→ Task to carry out: The answer is an exact repeat of the entries below, with the pictures omitted.

→ Listed records:
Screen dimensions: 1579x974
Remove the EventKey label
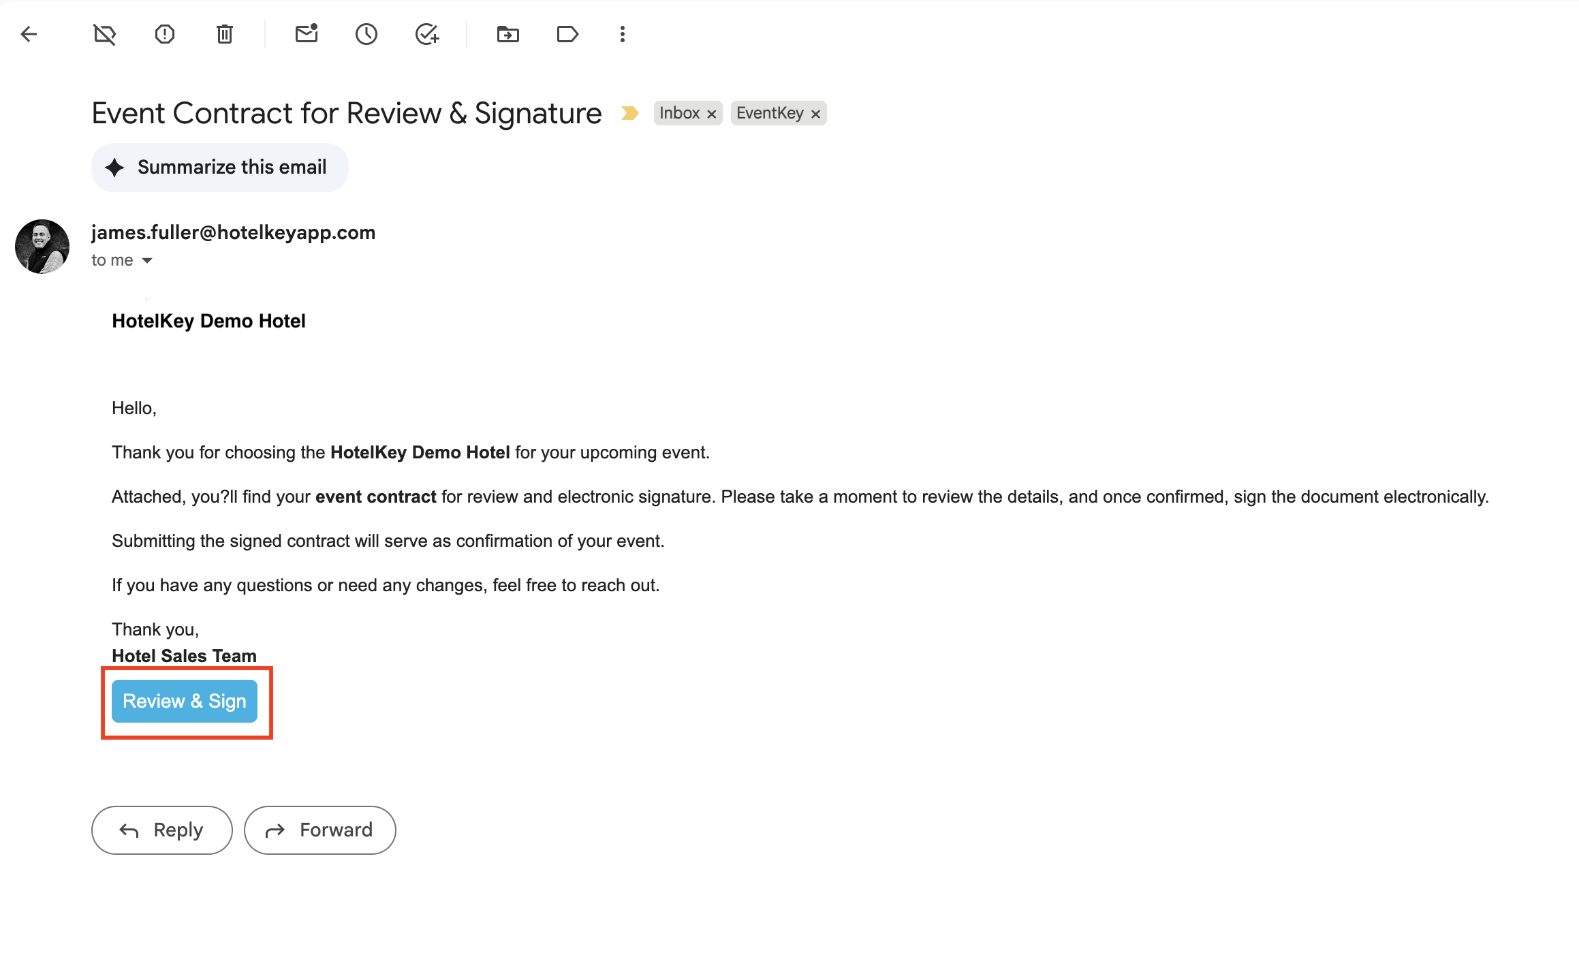click(815, 114)
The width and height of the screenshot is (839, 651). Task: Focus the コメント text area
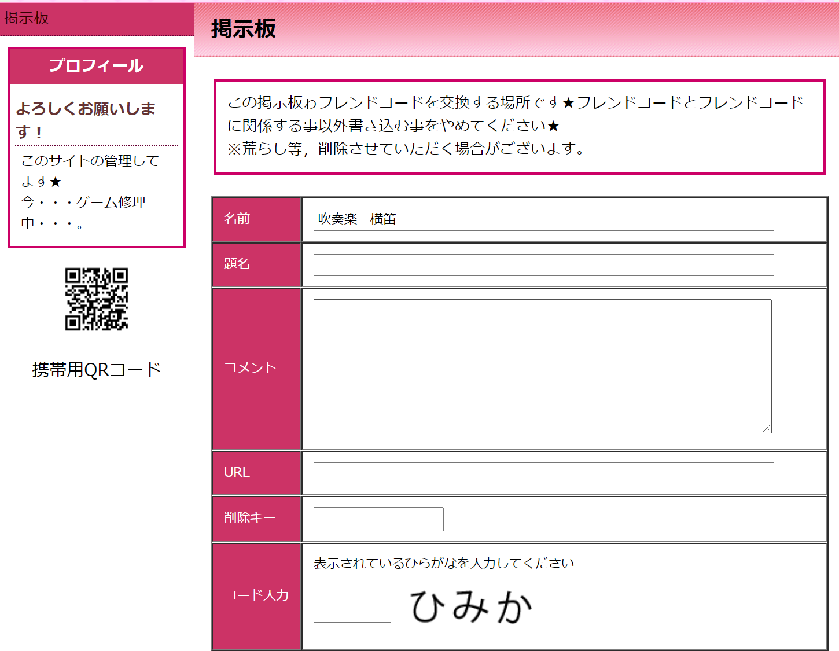[x=542, y=366]
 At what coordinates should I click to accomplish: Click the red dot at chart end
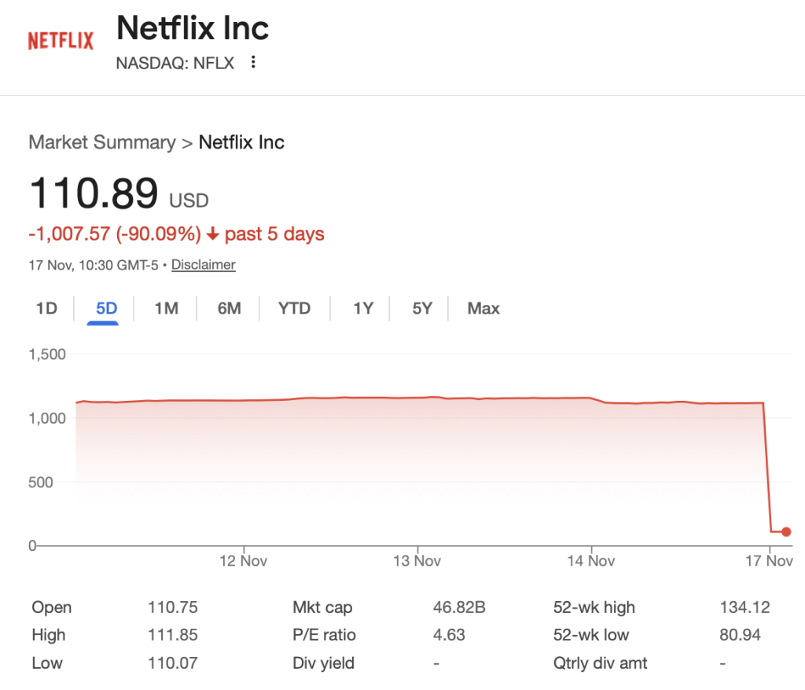point(786,532)
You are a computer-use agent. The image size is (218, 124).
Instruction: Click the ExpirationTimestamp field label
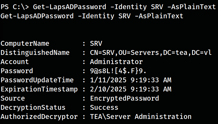[x=39, y=89]
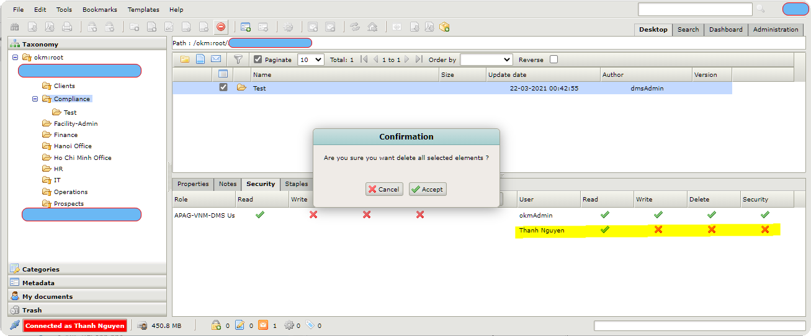Open the Order by dropdown
Image resolution: width=811 pixels, height=336 pixels.
point(486,60)
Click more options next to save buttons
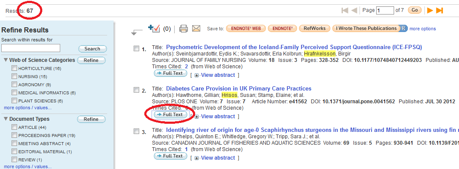Viewport: 459px width, 169px height. point(423,29)
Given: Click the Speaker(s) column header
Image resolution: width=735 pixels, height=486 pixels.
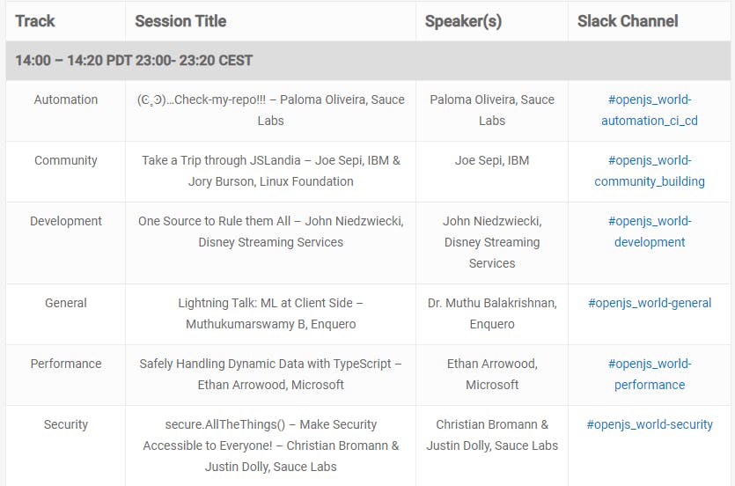Looking at the screenshot, I should pyautogui.click(x=463, y=21).
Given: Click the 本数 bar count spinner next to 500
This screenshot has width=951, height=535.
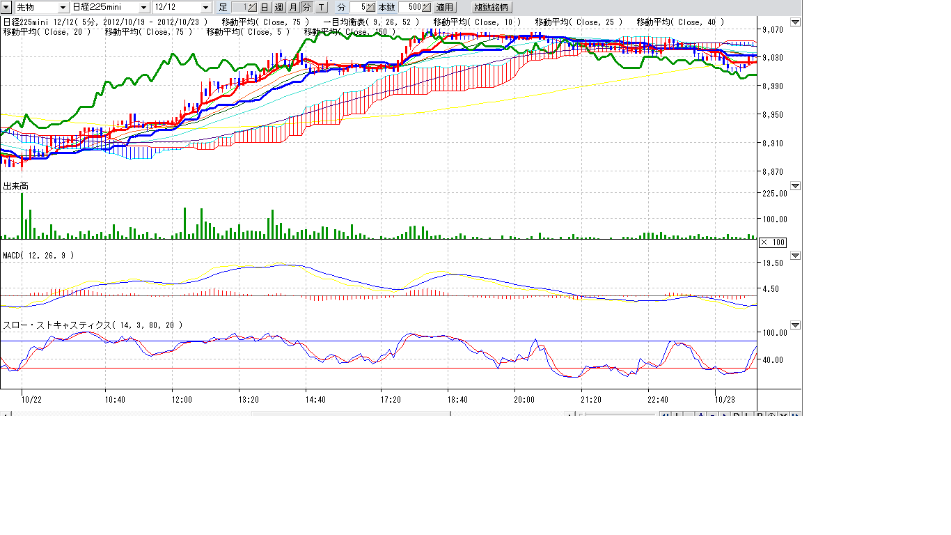Looking at the screenshot, I should (426, 7).
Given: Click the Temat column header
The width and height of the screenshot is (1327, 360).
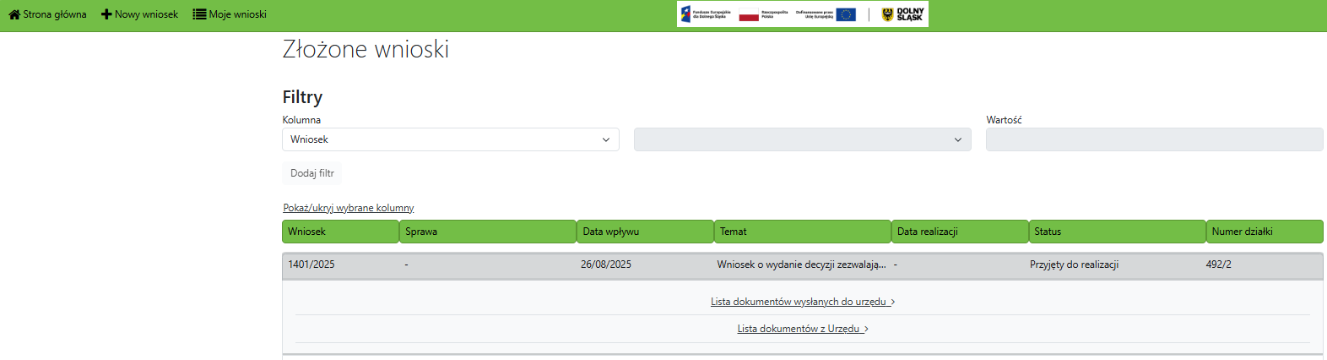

→ Worked solution:
Screen dimensions: 1579x974
Remove the EventKey label
click(815, 114)
The width and height of the screenshot is (839, 651). Task: Focus the コメント text area
[x=542, y=366]
 At what coordinates should I click to accomplish: Click the red dot at chart end
point(786,532)
You are a computer-use agent. The image size is (218, 124).
Instruction: Click the ExpirationTimestamp field label
[x=39, y=89]
Open the Order by dropdown
Image resolution: width=811 pixels, height=336 pixels.
point(486,60)
Click more options next to save buttons
Viewport: 459px width, 169px height. point(423,29)
Given: Click the Speaker(s) column header
Image resolution: width=735 pixels, height=486 pixels.
Looking at the screenshot, I should pyautogui.click(x=463, y=21).
Given: Click the 本数 bar count spinner next to 500
This screenshot has width=951, height=535.
Looking at the screenshot, I should (426, 7).
Given: Click the Temat column header
The width and height of the screenshot is (1327, 360).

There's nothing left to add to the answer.